--- begin Material for this exercise ---

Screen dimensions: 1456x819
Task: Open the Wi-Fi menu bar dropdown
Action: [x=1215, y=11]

--- end Material for this exercise ---
--- begin Material for this exercise ---

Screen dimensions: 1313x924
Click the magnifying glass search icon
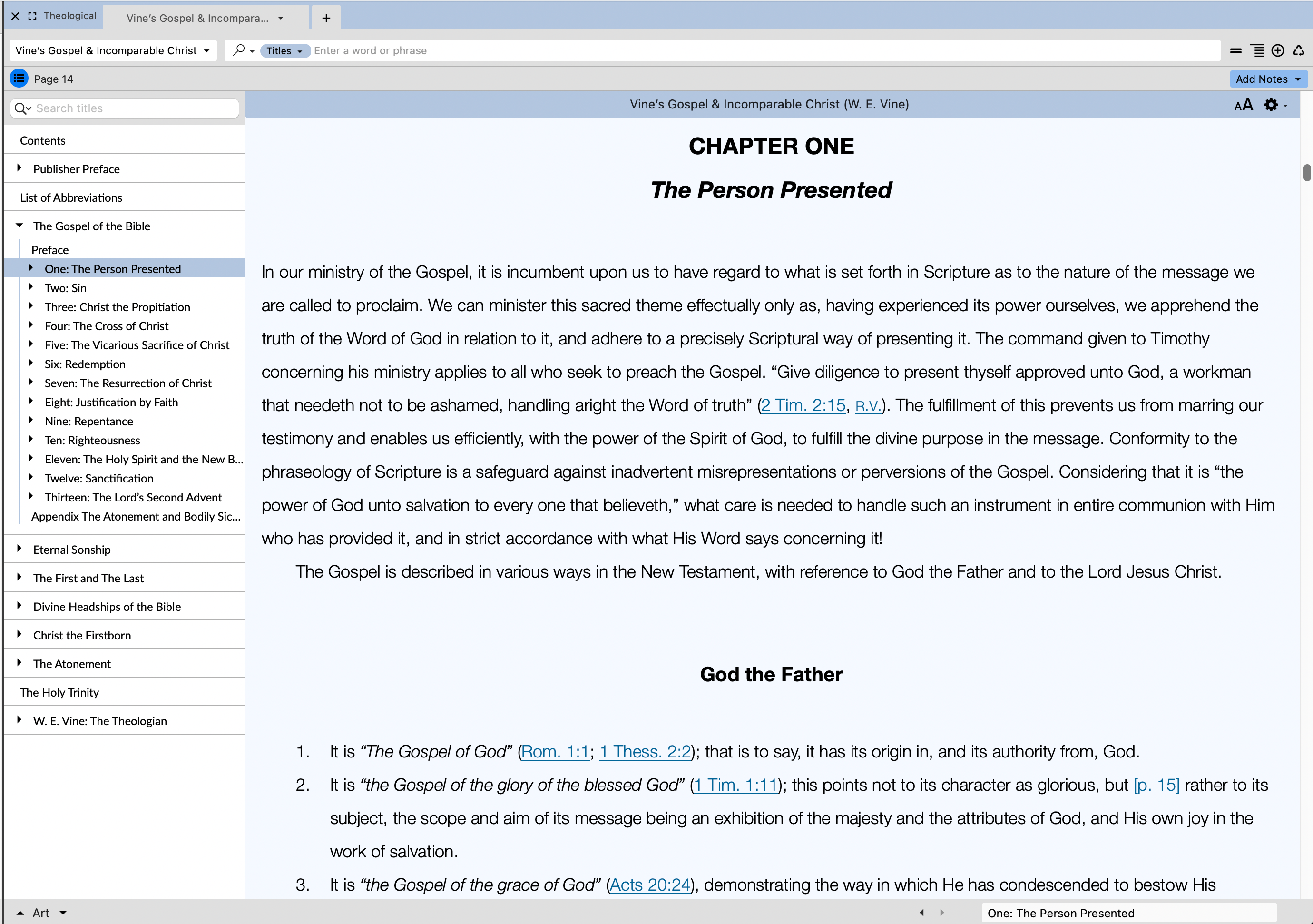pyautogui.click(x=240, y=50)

--- end Material for this exercise ---

### Set exercise
Express the stretch of the listing from the line containing "Screen dimensions: 1313x924" through the line containing "pyautogui.click(x=240, y=50)" as a two-column CSV with the headers text and answer. Give one row per item, with its text and its answer each in a single quoted field, line breaks turned into spaces, and the pictures left out.

### Exercise answer
text,answer
"Screen dimensions: 1313x924 Click the magnifying glass search icon","pyautogui.click(x=240, y=50)"